If pop music in the 21st century seems to be carrying on as though the Beatles never happened, there’s a good reason for it. The Beatles were never meant to happen. Until they came along and effectively seized the means of production by writing their own songs, the A&R man’s job – matching artists to repertoire – ruled pop. Afterwards, his job was reduced to that of talent scout.
It’s tempting to wonder what would have happened had George Martin not cast aside the Beatles’ proposed first A-side – a flimsy version of Gerry Marsden’s How Do You Do It? – in favour of Lennon and McCartney’s Love Me Do. Would the Marsden song have been a hit? Would they have been dropped if it hadn’t?
Before the Beatles, chart music didn’t divide into the “fake” stuff (pop) and the “real” stuff (rock). Singers had no desire to prove themselves by writing their own songs. It simply wouldn’t have occurred to them. The structure was already in place. Jobbing songwriters would provide the material for the likes of Billy Fury or Tommy Steele, who would then tour the postwar dancehalls of Britain, six or seven on the same bill, singing their latest hits. To see how much we’ve returned to that world, look no further than the Pop Idol Big Band Tour that followed the TV show: 10 pretty young things touring the arenas of Britain, singing other people’s songs to rapt teenagers. Just like the olden days.

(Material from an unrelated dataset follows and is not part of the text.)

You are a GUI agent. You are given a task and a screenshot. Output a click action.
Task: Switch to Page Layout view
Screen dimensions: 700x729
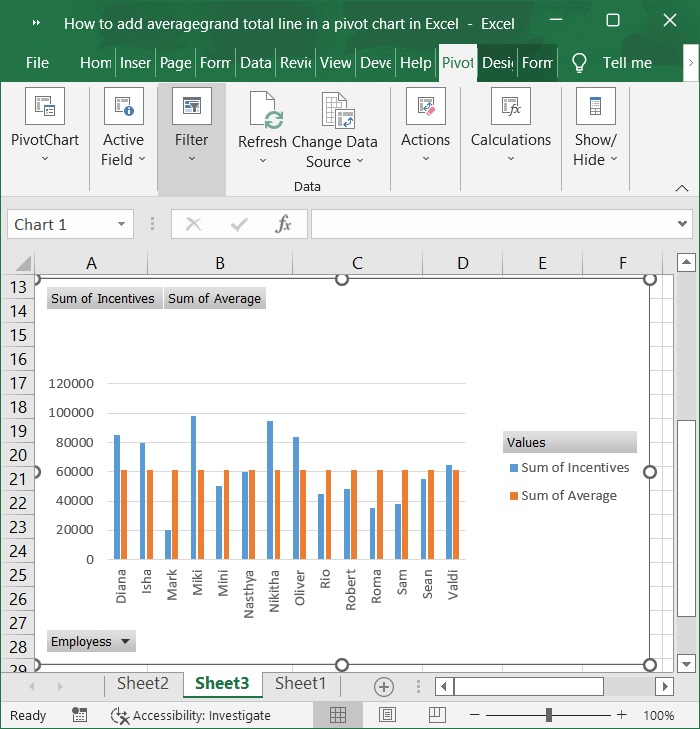click(387, 715)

The professional songwriter is back with a vengeance, servicing the constant demand for material needed to fill albums by the likes of Will Young, Gareth Gates, S Club 7, Britney Spears, Blue, Holly Valance, Westlife, Atomic Kitten, Liberty X and *Nsync. Ask Cowell how he feels about the songwriters he works with, and the icy persona familiar to viewers of Pop Idol transforms itself into something approaching obsequiousness: “In one year, maybe five top-drawer, grade-A songs might appear, and my job is to get them for my artists. Everyone else is after those songs, too. So what do I do? Well, I try and keep on good terms with the songwriters.”